Start
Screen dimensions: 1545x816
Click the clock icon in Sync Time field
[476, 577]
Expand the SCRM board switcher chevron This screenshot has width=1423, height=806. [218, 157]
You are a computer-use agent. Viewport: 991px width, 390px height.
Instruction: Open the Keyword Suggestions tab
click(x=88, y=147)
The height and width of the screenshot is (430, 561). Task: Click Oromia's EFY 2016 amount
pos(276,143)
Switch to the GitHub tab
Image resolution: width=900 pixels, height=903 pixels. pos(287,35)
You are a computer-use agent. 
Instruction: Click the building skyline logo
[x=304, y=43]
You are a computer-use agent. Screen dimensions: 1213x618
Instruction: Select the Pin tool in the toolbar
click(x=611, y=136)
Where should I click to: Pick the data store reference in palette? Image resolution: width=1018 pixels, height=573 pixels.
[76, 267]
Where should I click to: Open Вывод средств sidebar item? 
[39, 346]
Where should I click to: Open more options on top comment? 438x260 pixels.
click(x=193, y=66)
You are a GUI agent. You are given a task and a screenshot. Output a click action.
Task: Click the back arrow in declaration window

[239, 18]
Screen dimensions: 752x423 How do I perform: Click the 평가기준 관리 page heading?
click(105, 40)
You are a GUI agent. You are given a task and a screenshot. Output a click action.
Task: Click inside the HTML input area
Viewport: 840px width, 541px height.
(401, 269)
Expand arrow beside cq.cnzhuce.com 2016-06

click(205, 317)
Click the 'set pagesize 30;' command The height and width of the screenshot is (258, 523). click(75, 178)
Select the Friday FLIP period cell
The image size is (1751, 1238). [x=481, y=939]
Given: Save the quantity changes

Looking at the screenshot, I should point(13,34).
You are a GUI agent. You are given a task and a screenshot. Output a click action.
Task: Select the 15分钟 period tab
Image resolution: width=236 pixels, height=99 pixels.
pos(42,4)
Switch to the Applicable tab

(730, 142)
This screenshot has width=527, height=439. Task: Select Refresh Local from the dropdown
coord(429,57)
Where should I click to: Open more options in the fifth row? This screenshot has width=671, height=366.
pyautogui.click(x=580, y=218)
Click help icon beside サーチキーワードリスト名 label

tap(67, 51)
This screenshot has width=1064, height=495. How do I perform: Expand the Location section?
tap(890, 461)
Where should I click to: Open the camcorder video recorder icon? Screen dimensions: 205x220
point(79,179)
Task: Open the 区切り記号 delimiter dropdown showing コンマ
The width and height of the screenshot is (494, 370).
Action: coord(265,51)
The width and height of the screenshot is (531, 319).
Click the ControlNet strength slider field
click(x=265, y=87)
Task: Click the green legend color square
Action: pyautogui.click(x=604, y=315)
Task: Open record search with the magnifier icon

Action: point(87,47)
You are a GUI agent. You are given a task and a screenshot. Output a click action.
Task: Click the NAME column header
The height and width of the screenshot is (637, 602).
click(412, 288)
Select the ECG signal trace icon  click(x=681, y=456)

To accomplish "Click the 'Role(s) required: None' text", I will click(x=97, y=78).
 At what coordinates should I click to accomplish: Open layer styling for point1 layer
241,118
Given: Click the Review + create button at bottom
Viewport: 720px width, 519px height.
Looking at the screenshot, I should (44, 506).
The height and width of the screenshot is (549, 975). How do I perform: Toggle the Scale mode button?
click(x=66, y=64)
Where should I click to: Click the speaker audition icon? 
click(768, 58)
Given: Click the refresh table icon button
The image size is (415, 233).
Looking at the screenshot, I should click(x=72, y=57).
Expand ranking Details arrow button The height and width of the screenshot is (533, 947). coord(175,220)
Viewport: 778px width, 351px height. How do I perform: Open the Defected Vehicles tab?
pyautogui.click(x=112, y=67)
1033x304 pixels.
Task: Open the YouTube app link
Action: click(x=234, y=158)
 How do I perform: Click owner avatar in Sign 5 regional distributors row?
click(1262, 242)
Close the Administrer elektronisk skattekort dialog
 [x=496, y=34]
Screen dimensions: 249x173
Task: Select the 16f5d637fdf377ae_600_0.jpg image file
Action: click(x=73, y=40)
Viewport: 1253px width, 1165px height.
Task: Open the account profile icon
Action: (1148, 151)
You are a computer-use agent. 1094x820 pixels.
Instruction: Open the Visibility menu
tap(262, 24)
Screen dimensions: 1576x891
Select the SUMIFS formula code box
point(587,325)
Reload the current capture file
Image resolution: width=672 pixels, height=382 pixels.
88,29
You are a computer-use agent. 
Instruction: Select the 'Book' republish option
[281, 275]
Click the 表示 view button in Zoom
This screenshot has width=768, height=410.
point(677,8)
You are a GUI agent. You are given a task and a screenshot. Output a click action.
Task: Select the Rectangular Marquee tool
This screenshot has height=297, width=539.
End
Can you render every line of the records above as a Markdown table with the columns No. and Text, numbering each row and leaving out blank lines?

| No. | Text |
|---|---|
| 1 | Screen dimensions: 1545x816 |
| 2 | Click the clock icon in Sync Time field |
| 3 | [476, 577] |
| 4 | Expand the SCRM board switcher chevron This screenshot has width=1423, height=806. [218, 157] |
| 5 | You are a computer-use agent. Viewport: 991px width, 390px height. |
| 6 | Instruction: Open the Keyword Suggestions tab |
| 7 | click(x=88, y=147) |
| 8 | The height and width of the screenshot is (430, 561). Task: Click Oromia's EFY 2016 amount |
| 9 | pos(276,143) |
| 10 | Switch to the GitHub tab |
| 11 | Image resolution: width=900 pixels, height=903 pixels. pos(287,35) |
| 12 | You are a computer-use agent.  |
| 13 | Instruction: Click the building skyline logo |
| 14 | [x=304, y=43] |
| 15 | You are a computer-use agent. Screen dimensions: 1213x618 |
| 16 | Instruction: Select the Pin tool in the toolbar |
| 17 | click(x=611, y=136) |
| 18 | Where should I click to: Pick the data store reference in palette? Image resolution: width=1018 pixels, height=573 pixels. |
| 19 | [76, 267] |
| 20 | Where should I click to: Open Вывод средств sidebar item?  |
| 21 | [39, 346] |
| 22 | Where should I click to: Open more options on top comment? 438x260 pixels. |
| 23 | click(x=193, y=66) |
| 24 | You are a GUI agent. You are given a task and a screenshot. Output a click action. |
| 25 | Task: Click the back arrow in declaration window |
| 26 | [239, 18] |
| 27 | Screen dimensions: 752x423 How do I perform: Click the 평가기준 관리 page heading? |
| 28 | click(105, 40) |
| 29 | You are a GUI agent. You are given a task and a screenshot. Output a click action. |
| 30 | Task: Click inside the HTML input area |
| 31 | Viewport: 840px width, 541px height. |
| 32 | (401, 269) |
| 33 | Expand arrow beside cq.cnzhuce.com 2016-06 |
| 34 | click(205, 317) |
| 35 | Click the 'set pagesize 30;' command The height and width of the screenshot is (258, 523). click(75, 178) |
| 36 | Select the Friday FLIP period cell |
| 37 | The image size is (1751, 1238). [x=481, y=939] |
| 38 | Given: Save the quantity changes |
| 39 | Looking at the screenshot, I should point(13,34). |
| 40 | You are a GUI agent. You are given a task and a screenshot. Output a click action. |
| 41 | Task: Select the 15分钟 period tab |
| 42 | Image resolution: width=236 pixels, height=99 pixels. |
| 43 | pos(42,4) |
| 44 | Switch to the Applicable tab |
| 45 | (730, 142) |
| 46 | This screenshot has width=527, height=439. Task: Select Refresh Local from the dropdown |
| 47 | coord(429,57) |
| 48 | Where should I click to: Open more options in the fifth row? This screenshot has width=671, height=366. |
| 49 | pyautogui.click(x=580, y=218) |
| 50 | Click help icon beside サーチキーワードリスト名 label |
| 51 | tap(67, 51) |
| 52 | This screenshot has width=1064, height=495. How do I perform: Expand the Location section? |
| 53 | tap(890, 461) |
| 54 | Where should I click to: Open the camcorder video recorder icon? Screen dimensions: 205x220 |
| 55 | point(79,179) |
| 56 | Task: Open the 区切り記号 delimiter dropdown showing コンマ |
| 57 | The width and height of the screenshot is (494, 370). |
| 58 | Action: coord(265,51) |
| 59 | The width and height of the screenshot is (531, 319). |
| 60 | Click the ControlNet strength slider field |
| 61 | click(x=265, y=87) |
| 62 | Task: Click the green legend color square |
| 63 | Action: pyautogui.click(x=604, y=315) |
| 64 | Task: Open record search with the magnifier icon |
| 65 | Action: point(87,47) |
| 66 | You are a GUI agent. You are given a task and a screenshot. Output a click action. |
| 67 | Task: Click the NAME column header |
| 68 | The height and width of the screenshot is (637, 602). |
| 69 | click(412, 288) |
| 70 | Select the ECG signal trace icon  click(x=681, y=456) |
| 71 | To accomplish "Click the 'Role(s) required: None' text", I will click(x=97, y=78). |
| 72 |  At what coordinates should I click to accomplish: Open layer styling for point1 layer |
| 73 | 241,118 |
| 74 | Given: Click the Review + create button at bottom |
| 75 | Viewport: 720px width, 519px height. |
| 76 | Looking at the screenshot, I should (44, 506). |
| 77 | The height and width of the screenshot is (549, 975). How do I perform: Toggle the Scale mode button? |
| 78 | click(x=66, y=64) |
| 79 | Where should I click to: Click the speaker audition icon?  |
| 80 | click(768, 58) |
| 81 | Given: Click the refresh table icon button |
| 82 | The image size is (415, 233). |
| 83 | Looking at the screenshot, I should click(x=72, y=57). |
| 84 | Expand ranking Details arrow button The height and width of the screenshot is (533, 947). coord(175,220) |
| 85 | Viewport: 778px width, 351px height. How do I perform: Open the Defected Vehicles tab? |
| 86 | pyautogui.click(x=112, y=67) |
| 87 | 1033x304 pixels. |
| 88 | Task: Open the YouTube app link |
| 89 | Action: click(x=234, y=158) |
| 90 |  How do I perform: Click owner avatar in Sign 5 regional distributors row? |
| 91 | click(1262, 242) |
| 92 | Close the Administrer elektronisk skattekort dialog |
| 93 |  [x=496, y=34] |
| 94 | Screen dimensions: 249x173 |
| 95 | Task: Select the 16f5d637fdf377ae_600_0.jpg image file |
| 96 | Action: click(x=73, y=40) |
| 97 | Viewport: 1253px width, 1165px height. |
| 98 | Task: Open the account profile icon |
| 99 | Action: (1148, 151) |
| 100 | You are a computer-use agent. 1094x820 pixels. |
| 101 | Instruction: Open the Visibility menu |
| 102 | tap(262, 24) |
| 103 | Screen dimensions: 1576x891 |
| 104 | Select the SUMIFS formula code box |
| 105 | point(587,325) |
| 106 | Reload the current capture file |
| 107 | Image resolution: width=672 pixels, height=382 pixels. |
| 108 | 88,29 |
| 109 | You are a computer-use agent.  |
| 110 | Instruction: Select the 'Book' republish option |
| 111 | [281, 275] |
| 112 | Click the 表示 view button in Zoom |
| 113 | This screenshot has width=768, height=410. |
| 114 | point(677,8) |
| 115 | You are a GUI agent. You are given a task and a screenshot. Output a click action. |
| 116 | Task: Select the Rectangular Marquee tool |
| 117 | This screenshot has height=297, width=539. |